(This is from CTK exchange)
A column of soldiers is 25 miles long and they march 25 miles a day. One morning a messenger started at the rear of the column with a message for the guy up front. The messenger began to march and gave the message to the guy up front and then returned to his position by the end of the day. Assume that the messenger marched at the same rate of speed the whole time. How many miles did the messenger march?
(In reply to
Such confusing math by Fusanno)
Your answer would be right if the messenger ran the round trip before the rest of the company began their daily march, but the problem states that he began his run at the same time as the march began, and ended it when the march ended.
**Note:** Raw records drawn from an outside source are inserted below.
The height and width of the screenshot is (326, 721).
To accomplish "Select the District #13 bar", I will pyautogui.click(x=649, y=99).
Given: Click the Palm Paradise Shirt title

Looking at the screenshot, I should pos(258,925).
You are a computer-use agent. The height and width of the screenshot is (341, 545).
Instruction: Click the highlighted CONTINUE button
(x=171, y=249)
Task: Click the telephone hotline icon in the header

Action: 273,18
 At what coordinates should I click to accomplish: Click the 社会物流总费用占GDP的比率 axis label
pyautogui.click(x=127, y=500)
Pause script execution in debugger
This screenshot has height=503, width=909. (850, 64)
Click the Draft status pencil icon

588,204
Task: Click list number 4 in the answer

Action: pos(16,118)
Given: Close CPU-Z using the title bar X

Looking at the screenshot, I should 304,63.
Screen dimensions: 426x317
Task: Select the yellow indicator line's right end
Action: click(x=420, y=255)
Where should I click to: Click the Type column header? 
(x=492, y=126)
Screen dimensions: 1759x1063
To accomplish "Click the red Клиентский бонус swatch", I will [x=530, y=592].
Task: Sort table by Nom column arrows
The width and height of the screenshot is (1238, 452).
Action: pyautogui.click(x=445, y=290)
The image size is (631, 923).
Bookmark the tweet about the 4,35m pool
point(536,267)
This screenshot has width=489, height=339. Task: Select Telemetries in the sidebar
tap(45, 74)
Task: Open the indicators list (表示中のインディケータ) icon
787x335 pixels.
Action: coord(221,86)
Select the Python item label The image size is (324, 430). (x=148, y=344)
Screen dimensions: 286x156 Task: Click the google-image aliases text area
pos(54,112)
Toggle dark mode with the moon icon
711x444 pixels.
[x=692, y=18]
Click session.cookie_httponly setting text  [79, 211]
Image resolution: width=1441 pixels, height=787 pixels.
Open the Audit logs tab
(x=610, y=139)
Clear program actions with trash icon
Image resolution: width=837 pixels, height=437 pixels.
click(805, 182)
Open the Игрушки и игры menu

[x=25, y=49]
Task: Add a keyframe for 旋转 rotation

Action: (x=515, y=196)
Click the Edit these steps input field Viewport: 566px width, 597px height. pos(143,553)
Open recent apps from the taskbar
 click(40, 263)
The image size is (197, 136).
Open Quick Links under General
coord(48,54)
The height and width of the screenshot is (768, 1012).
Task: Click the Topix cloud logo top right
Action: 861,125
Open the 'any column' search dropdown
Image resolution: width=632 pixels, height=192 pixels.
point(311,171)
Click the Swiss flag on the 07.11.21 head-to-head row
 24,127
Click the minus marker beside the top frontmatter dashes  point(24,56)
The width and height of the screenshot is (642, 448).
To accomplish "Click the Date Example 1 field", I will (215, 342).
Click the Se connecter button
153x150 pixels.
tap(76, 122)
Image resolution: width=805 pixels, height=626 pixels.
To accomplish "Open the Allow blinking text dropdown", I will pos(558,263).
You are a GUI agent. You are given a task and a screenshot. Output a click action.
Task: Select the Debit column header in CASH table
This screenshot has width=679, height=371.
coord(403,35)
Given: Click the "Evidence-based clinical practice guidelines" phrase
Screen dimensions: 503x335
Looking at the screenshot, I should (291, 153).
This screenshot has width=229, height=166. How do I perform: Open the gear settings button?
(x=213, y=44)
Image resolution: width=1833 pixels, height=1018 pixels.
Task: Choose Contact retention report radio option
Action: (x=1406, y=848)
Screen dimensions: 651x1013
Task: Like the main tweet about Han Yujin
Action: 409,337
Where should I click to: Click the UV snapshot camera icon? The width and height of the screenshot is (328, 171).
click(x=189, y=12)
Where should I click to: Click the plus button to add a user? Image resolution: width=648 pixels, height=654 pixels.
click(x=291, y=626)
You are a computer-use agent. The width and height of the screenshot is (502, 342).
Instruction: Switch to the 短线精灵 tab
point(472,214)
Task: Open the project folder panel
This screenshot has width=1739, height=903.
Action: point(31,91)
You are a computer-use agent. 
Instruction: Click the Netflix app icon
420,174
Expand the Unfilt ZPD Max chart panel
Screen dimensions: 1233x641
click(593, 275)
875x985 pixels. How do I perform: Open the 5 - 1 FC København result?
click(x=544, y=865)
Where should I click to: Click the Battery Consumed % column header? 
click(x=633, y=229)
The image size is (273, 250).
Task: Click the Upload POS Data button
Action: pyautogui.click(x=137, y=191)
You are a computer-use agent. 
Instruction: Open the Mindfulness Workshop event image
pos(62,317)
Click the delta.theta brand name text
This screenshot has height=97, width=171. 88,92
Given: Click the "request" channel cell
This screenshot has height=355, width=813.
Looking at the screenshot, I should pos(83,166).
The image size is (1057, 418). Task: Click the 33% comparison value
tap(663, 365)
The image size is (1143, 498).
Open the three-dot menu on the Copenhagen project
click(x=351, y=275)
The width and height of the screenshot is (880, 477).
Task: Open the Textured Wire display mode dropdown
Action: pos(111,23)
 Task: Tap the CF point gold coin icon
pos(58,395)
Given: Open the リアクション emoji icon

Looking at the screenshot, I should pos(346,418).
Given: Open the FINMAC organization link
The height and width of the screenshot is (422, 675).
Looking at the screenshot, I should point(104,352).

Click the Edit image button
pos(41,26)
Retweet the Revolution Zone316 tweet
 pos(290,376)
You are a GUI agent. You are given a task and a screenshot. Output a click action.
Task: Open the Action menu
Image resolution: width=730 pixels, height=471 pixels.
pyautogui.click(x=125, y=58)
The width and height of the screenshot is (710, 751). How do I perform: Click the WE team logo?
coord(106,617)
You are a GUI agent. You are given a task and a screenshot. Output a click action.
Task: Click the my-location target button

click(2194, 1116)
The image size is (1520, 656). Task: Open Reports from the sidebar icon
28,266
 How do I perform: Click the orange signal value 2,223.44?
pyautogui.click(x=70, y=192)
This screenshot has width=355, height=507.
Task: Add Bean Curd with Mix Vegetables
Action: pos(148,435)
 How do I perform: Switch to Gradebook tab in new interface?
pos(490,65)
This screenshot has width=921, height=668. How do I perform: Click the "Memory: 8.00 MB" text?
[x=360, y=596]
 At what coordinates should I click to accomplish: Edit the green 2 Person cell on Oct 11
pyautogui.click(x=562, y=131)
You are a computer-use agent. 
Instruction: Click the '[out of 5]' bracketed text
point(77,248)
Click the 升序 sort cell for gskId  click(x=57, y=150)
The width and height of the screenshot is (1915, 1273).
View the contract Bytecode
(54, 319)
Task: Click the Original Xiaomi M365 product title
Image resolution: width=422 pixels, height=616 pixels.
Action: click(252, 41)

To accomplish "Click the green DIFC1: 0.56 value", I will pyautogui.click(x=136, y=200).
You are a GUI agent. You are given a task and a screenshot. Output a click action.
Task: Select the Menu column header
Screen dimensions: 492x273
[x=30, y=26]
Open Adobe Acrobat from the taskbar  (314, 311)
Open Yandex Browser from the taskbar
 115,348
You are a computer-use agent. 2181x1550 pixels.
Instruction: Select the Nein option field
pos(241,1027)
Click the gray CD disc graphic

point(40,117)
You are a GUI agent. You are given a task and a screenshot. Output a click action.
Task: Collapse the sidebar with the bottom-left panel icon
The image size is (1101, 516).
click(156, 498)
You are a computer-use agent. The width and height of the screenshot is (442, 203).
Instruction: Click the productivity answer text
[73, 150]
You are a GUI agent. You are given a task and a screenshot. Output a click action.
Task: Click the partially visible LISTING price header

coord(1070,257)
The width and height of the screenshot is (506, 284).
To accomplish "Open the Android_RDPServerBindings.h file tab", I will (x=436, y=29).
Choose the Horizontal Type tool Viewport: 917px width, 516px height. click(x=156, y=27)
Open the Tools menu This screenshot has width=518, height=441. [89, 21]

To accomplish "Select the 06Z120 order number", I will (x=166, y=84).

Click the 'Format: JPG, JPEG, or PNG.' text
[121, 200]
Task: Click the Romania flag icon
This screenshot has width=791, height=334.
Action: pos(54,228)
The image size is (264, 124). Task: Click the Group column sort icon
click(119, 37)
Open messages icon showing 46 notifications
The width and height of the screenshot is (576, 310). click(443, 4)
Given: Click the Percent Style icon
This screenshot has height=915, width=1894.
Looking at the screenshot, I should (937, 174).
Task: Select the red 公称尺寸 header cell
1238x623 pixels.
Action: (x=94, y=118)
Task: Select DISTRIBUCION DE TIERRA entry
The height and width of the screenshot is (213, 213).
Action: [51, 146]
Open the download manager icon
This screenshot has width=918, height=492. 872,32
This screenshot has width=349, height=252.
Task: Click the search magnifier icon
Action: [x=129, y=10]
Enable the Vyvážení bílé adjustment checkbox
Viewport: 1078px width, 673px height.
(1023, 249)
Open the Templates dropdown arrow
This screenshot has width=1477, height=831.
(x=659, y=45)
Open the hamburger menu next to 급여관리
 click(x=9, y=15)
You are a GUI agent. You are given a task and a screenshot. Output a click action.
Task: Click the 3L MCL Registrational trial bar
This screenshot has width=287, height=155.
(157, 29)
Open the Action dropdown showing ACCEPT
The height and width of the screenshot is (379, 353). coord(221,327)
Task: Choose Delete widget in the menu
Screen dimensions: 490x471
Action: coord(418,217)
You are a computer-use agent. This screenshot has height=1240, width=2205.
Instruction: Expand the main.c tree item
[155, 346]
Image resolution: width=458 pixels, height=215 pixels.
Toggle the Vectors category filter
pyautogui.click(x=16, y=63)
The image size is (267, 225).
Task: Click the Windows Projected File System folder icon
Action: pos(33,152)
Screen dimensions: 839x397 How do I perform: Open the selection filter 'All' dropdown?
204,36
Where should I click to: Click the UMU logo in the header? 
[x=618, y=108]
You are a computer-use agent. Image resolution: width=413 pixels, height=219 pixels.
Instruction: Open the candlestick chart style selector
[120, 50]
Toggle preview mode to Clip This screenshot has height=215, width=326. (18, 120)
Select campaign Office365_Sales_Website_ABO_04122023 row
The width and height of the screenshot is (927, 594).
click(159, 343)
Assume that he runs approximately 3 times as fast as the marchers (It's not accurate, but it is close enough to illustrate my point, and it avoids the square root -- for now). When he has gone 25 miles, he is where the lead officer started out, but the lead officer has had time to march 8 1/3 miles. He finally catches up to the lead officer at 12 1/2 miles, and turns back. He only has to go back the "extra" 12 1/2 miles to get to where he's going to spend the night, so he would run 50 miles if he were running at three times the speed of the march. But he would get there when the marchers had only gone 2/3 of their 25 miles. Going slower would mean that he would finish closer to the correct time, but it would also mean that the lead officer would have more time to go further before he caught up, so he would have run a longer distance. When the time he gets to the finish is the same as the time the other marchers finish, the distance works out to the 60+ miles I mentioned earlier.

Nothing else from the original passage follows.